====== TASK INPUTS

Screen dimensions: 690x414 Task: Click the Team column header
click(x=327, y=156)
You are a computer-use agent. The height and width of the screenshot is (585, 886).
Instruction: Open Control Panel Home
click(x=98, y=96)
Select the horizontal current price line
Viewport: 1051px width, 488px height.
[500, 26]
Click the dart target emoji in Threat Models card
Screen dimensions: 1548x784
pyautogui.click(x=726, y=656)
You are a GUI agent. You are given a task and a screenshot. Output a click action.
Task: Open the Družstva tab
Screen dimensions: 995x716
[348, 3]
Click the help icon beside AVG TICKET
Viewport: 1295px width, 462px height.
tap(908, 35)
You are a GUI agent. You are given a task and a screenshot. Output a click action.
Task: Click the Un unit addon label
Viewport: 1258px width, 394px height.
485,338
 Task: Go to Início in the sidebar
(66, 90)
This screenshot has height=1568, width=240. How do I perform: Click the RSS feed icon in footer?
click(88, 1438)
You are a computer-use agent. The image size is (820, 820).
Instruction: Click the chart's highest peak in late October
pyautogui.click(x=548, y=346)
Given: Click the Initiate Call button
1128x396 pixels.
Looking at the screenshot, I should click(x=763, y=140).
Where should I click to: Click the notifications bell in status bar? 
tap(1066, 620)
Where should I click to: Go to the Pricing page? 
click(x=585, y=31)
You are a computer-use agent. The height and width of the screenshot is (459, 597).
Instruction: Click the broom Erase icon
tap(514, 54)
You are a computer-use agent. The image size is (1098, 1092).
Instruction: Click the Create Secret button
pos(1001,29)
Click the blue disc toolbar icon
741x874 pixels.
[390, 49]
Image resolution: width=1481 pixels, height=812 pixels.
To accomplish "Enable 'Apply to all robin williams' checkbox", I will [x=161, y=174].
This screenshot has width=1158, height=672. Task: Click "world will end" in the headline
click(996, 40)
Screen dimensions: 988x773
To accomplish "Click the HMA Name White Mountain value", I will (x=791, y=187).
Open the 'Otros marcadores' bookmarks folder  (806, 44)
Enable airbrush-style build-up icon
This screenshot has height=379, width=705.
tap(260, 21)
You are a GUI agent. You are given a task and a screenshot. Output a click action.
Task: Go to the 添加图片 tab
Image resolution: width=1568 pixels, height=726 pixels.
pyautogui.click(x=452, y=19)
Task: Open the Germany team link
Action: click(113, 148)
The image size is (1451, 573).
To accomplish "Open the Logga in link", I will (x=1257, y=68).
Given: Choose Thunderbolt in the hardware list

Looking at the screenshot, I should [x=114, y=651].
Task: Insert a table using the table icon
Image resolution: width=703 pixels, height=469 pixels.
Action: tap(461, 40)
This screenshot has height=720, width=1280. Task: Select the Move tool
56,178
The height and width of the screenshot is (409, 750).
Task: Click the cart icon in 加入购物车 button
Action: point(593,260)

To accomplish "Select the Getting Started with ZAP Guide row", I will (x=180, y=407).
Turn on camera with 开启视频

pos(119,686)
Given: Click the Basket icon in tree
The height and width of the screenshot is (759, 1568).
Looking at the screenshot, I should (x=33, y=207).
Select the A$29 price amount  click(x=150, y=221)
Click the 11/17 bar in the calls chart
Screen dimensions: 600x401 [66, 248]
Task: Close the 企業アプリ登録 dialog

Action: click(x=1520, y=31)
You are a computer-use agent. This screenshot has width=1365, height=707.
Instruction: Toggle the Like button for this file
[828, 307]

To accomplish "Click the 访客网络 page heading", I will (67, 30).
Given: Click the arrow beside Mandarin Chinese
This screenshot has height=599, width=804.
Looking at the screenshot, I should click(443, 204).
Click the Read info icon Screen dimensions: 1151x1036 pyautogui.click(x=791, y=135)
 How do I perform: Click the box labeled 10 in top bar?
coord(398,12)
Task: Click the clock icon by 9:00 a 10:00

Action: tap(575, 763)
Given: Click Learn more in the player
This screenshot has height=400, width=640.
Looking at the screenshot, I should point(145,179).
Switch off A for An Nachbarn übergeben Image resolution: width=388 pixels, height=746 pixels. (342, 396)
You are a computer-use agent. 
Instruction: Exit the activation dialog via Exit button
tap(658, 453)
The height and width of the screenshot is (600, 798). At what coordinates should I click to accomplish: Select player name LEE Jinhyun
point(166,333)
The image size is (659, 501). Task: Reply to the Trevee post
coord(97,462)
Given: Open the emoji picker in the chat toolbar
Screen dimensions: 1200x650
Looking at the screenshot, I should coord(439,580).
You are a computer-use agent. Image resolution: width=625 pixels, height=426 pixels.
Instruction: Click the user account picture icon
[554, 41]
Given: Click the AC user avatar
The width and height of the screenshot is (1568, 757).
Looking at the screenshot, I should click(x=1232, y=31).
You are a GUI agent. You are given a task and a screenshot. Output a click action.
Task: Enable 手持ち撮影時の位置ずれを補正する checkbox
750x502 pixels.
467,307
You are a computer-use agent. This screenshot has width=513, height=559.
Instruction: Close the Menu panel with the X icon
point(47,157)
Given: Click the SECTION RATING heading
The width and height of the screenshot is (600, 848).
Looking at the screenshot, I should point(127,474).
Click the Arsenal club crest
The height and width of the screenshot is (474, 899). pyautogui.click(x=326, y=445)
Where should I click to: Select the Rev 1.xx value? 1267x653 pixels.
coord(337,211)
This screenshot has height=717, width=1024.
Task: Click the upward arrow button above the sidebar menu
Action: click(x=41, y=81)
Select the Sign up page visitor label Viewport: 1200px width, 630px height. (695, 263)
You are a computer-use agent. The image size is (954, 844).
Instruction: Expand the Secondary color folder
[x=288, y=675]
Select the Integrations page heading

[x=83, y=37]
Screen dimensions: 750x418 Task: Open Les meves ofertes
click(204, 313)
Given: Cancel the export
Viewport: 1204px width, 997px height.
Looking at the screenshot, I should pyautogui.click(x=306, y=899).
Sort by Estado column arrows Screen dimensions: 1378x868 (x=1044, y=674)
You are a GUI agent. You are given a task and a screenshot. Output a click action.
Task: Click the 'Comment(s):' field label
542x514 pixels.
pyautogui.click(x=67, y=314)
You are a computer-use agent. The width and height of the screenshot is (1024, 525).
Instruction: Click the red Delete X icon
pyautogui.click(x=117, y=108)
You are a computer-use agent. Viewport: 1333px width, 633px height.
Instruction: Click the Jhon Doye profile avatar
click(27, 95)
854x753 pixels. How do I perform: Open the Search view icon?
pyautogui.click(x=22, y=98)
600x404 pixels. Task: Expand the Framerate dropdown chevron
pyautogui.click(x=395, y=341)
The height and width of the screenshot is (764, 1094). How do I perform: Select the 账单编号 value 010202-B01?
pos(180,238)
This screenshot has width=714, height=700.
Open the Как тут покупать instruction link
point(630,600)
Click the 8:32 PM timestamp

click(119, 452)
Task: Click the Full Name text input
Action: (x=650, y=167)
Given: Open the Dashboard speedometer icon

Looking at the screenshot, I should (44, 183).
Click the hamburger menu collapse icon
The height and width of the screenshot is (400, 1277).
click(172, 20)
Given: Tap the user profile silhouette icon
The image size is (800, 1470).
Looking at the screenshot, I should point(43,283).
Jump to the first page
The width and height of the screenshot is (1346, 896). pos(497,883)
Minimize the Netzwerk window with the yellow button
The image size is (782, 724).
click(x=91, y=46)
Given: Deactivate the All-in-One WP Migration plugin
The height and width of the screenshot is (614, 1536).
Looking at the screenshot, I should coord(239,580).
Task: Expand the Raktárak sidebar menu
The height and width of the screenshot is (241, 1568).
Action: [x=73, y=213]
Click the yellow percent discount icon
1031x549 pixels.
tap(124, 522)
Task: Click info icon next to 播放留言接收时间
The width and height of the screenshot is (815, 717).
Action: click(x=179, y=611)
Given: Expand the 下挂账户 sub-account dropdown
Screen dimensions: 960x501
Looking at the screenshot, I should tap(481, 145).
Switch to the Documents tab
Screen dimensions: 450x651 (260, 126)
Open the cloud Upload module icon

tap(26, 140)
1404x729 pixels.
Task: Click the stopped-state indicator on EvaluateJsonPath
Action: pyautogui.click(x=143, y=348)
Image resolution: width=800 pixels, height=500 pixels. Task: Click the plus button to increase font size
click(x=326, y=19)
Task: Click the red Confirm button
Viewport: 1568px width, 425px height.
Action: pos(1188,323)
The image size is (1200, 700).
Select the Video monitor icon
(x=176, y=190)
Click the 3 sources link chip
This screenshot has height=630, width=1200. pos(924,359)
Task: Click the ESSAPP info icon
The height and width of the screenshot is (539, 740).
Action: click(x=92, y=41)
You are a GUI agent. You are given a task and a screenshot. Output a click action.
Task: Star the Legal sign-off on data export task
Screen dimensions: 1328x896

============

PROBLEM DESCRIPTION: Copy out each line of the data in which the word "toolbar" appears.

SOLVED EXERCISE:
Click the blue disc toolbar icon
Given: Open the emoji picker in the chat toolbar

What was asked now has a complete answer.